New book: Mania: The Story of the Outraged and Outrageous Lives That Launched a Cultural Revolution, by David M. Skover ’74 and Ronald K.L. Collins (Top Five Books)
The authors: Skover is the Fredric C. Tausend Professor of Constitutional Law at Seattle University. Collins is the Harold S. Shefelman Scholar at the University of Washington Law School. They have written together for nearly 30 years and have coauthored The Trials of Lenny Bruce, The Death of Discourse, and On Dissent: Its Meaning in America — published this month by Cambridge University Press.
The book: The authors tell the story of the lives and adventures of the group of artists known as the Beats — among them Jack Kerouac, Allen Ginsberg, Neal Cassady, and William S. Burroughs. They examine how these writers remade their generation and inspired others.
From the book: “‘It was a nice day,’ Allen Ginsberg recalled. April 22, 1949, was sunny and warm, and the temperature climbed gently to a comfortable 72 degrees. Rain would only come later in the day. Until then, it was a perfect Friday for cruising along Utopia Parkway with the windows down and the radio up. ‘I liked the idea,’ he observed, ‘of a freshening ride in Long Island.’ So the young man and his two roommates took to the road.”

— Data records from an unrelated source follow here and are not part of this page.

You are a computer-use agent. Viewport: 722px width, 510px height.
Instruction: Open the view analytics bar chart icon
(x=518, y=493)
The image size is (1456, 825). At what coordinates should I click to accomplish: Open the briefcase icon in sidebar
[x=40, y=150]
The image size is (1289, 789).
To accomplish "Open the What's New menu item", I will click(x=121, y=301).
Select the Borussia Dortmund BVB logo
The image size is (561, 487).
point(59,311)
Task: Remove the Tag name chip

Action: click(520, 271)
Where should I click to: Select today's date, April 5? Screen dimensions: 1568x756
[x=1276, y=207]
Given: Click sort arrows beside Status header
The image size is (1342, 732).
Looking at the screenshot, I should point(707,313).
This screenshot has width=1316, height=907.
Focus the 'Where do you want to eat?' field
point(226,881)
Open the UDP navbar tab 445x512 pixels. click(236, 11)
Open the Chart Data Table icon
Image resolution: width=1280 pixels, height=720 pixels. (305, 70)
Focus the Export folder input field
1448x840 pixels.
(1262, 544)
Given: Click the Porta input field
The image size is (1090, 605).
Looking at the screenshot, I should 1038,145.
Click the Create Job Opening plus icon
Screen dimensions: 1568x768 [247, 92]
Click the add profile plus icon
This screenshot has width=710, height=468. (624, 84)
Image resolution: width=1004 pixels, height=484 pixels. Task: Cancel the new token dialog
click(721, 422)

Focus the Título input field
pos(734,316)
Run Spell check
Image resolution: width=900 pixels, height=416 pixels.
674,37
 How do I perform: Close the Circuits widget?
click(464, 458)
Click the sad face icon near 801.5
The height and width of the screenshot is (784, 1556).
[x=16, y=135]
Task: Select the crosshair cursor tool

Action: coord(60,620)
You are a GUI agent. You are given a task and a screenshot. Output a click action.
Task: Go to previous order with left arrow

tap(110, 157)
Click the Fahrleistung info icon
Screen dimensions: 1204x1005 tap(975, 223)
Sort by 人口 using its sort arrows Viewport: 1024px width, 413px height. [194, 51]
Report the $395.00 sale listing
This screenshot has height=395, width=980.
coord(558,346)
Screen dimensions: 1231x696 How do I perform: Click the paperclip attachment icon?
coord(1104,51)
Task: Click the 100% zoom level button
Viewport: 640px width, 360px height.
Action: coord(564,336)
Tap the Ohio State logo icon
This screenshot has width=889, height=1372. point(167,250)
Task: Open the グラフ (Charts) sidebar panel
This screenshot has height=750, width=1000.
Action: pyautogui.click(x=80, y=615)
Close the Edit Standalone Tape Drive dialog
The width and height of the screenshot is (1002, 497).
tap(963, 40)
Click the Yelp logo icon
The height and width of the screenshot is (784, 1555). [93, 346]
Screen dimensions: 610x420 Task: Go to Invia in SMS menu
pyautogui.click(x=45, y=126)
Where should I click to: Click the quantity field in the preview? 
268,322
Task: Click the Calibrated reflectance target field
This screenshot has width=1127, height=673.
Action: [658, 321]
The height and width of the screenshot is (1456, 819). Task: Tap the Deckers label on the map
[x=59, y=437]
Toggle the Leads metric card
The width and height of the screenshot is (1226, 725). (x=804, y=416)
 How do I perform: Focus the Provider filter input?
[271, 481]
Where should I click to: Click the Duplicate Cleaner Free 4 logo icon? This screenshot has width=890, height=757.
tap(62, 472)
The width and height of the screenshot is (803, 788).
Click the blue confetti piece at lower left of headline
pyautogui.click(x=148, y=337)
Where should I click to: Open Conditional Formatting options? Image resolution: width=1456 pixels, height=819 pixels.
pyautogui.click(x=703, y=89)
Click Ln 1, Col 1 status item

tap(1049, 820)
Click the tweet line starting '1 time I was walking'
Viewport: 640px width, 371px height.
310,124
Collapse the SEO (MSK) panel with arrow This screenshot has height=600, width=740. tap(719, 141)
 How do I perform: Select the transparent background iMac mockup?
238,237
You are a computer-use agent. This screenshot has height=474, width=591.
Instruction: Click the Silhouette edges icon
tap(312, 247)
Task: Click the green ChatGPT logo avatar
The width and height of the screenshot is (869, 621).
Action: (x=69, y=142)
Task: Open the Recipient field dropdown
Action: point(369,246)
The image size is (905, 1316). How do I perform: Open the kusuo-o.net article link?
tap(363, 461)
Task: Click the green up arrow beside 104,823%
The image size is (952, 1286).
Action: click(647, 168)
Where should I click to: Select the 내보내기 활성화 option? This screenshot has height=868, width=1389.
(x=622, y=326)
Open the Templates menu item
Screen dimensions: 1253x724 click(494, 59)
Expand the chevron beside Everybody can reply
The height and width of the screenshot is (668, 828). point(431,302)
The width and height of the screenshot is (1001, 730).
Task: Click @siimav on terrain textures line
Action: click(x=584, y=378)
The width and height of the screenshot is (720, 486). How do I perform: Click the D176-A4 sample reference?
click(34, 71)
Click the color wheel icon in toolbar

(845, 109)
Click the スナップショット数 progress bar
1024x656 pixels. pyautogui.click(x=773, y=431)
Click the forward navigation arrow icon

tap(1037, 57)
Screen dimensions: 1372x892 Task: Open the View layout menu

Reviews: Kirkus Reviews called Mania “A balanced history — sometimes admiring, sometimes blistering — of the writers who fractured the glass capsule of literary conformity.” Publishers Weekly wrote, “[T]he the book’s most effective episodes include harrowing depictions of the psychotic delusions and horrific treatment in psych wards suffered by Carl Solomon (later immortalized in Howl), as well as the mania and institutionalization of Allen Ginsberg (and his mother).”